I write this column after the Senate has returned from its recess and before the president’s State of the Union message. The tension between Congress and the president is palpable, and nowhere is that more true than in the controversy over recess appointments.
Back in January 2002, amid another controversy over recess appointments between the Democratic majority in the Senate and the Bush administration, I was quoted in an Associated Press story saying, “The flaw here is not so much in the Constitutional design as it is in the politics of confirmation and nomination. Frankly I have a significant amount of sympathy with the president.”
The same is true now, but even more so because in the past 10 years, the politics of confirmation and nomination have gotten significantly worse.
Back then, Senate Democrats shirked too frequently their responsibility to bring nominations made by the president for executive positions to the floor to get up-or-down votes. The Senate is perfectly within its constitutional rights and framework to reject a presidential nominee for whatever reasons a majority might have, but to quash nominees without even a chance at a vote, in many cases in committee, is simply wrong. And it is wrong whether the decision to keep confirmation votes from occurring is made by the Senate Majority Leader, a committee chairman or by any random Senator who exercises a hold that effectively kills a nomination.

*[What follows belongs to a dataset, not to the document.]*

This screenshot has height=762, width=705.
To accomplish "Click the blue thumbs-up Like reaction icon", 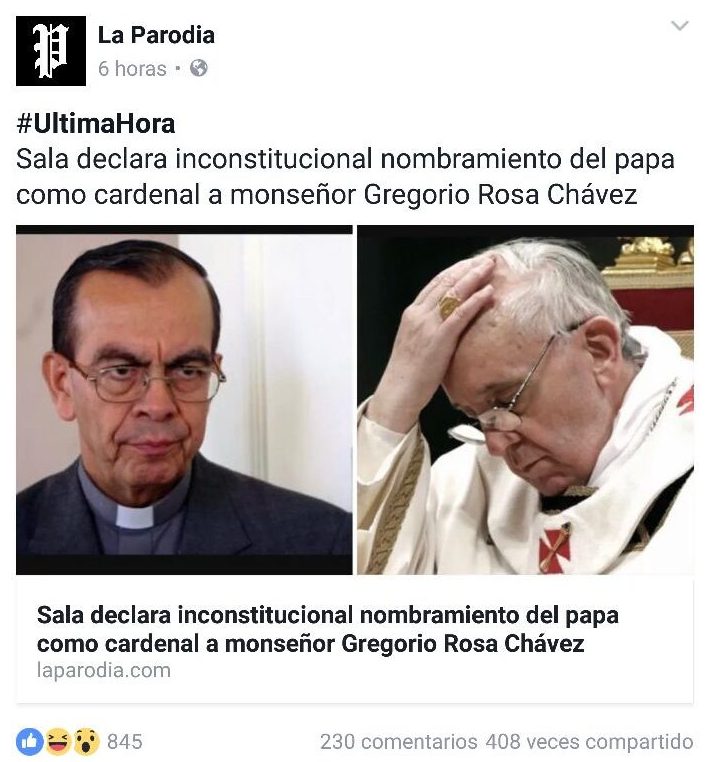I will click(x=30, y=742).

In the past three years, individual Senate holds on nominations have soared (unfortunately, we do not have hard numbers to quantify the change, but it is evident in the backlog of nominees.) At the same time, it is clear that Minority Leader Mitch McConnell (R-Ky.) and his colleagues have used holds and the threat of filibuster to block large numbers of nominees, including many ambassadors, releasing some here and there only after intense negotiation with the president. That process may be typical — but there is a twist that is new, what Tom Mann has coined “the new nullification.”

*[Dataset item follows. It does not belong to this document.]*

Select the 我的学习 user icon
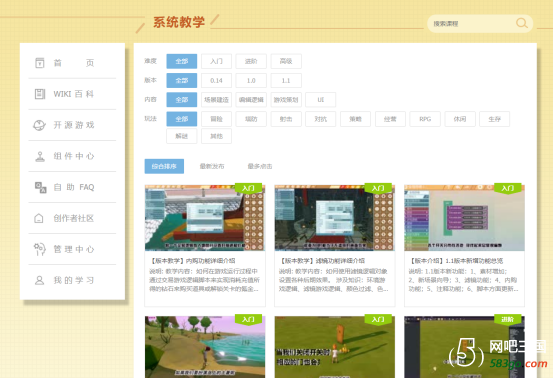The image size is (553, 379). 40,280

Senate Republicans made it clear that they would block via filibuster any nominee to the Consumer Financial Protection Bureau, rendering the new agency nearly impotent, because they did not like the law that created it. If Senators don’t like a law, they ought to try to change it — but keeping the president from fulfilling his constitutional duty to see that the laws are faithfully executed is not acceptable behavior.
At the same time, Senate Republicans used a similar tactic to keep the National Labor Relations Board from filling vacancies, leaving it without a required quorum to do business, all to thwart the clear legal responsibility of the NLRB.

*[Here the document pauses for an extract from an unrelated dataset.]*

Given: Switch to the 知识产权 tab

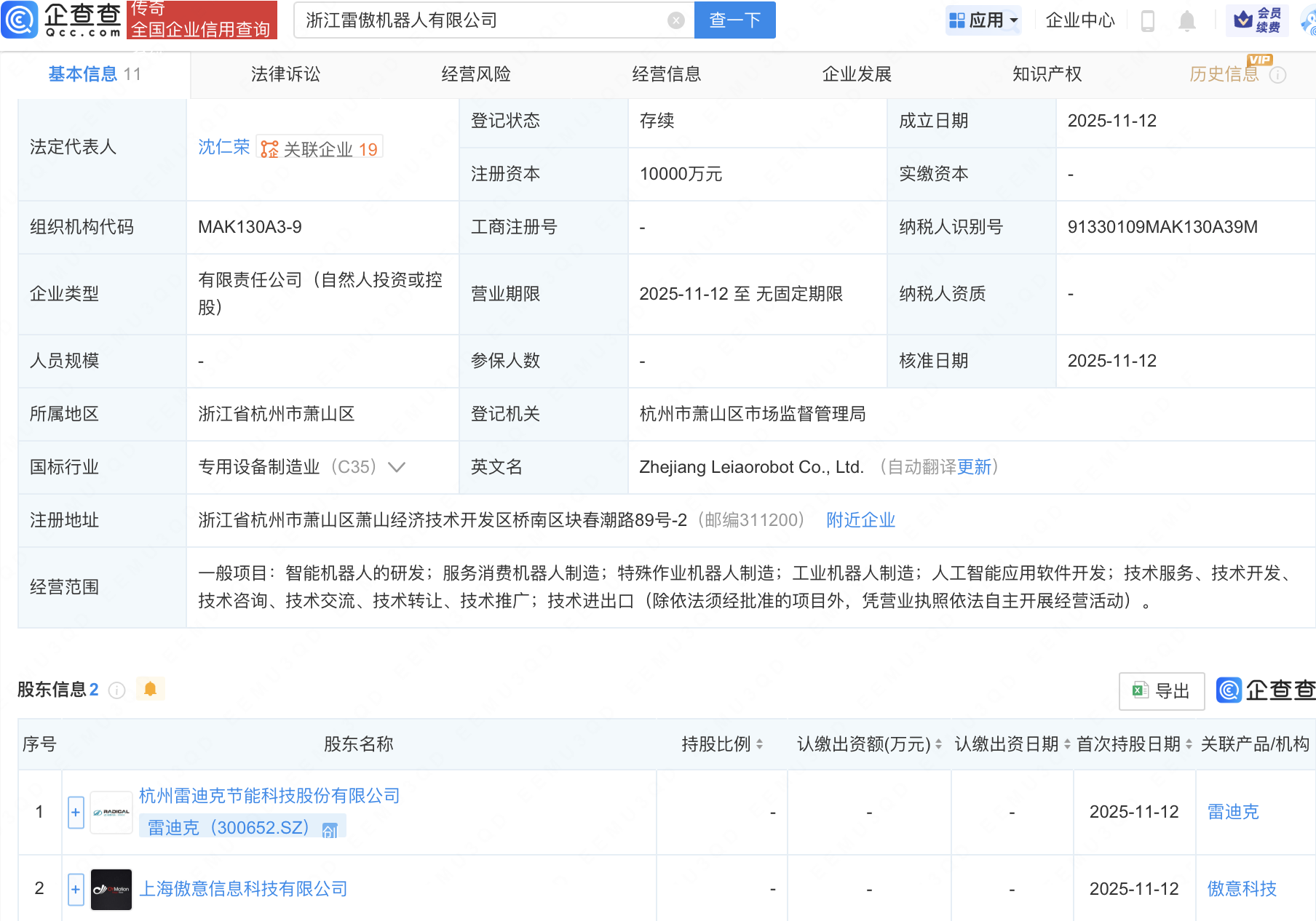Looking at the screenshot, I should 1047,74.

There were (and are) enough votes in the Senate to confirm Richard Cordray as head of the CFPB and to confirm all the nominees from both parties to the NLRB.
But the House — which has zero role under the Constitution in the confirmation process — intervened to keep Congress from a formal recess. That led President Barack Obama to adopt a plan initially crafted — but never implemented — by Bush administration Justice Department and White House officials to declare the Senate in recess when it held pro forma sessions but self-evidently was in hiatus, and to choose recess appointments to fulfill his constitutional executive duties.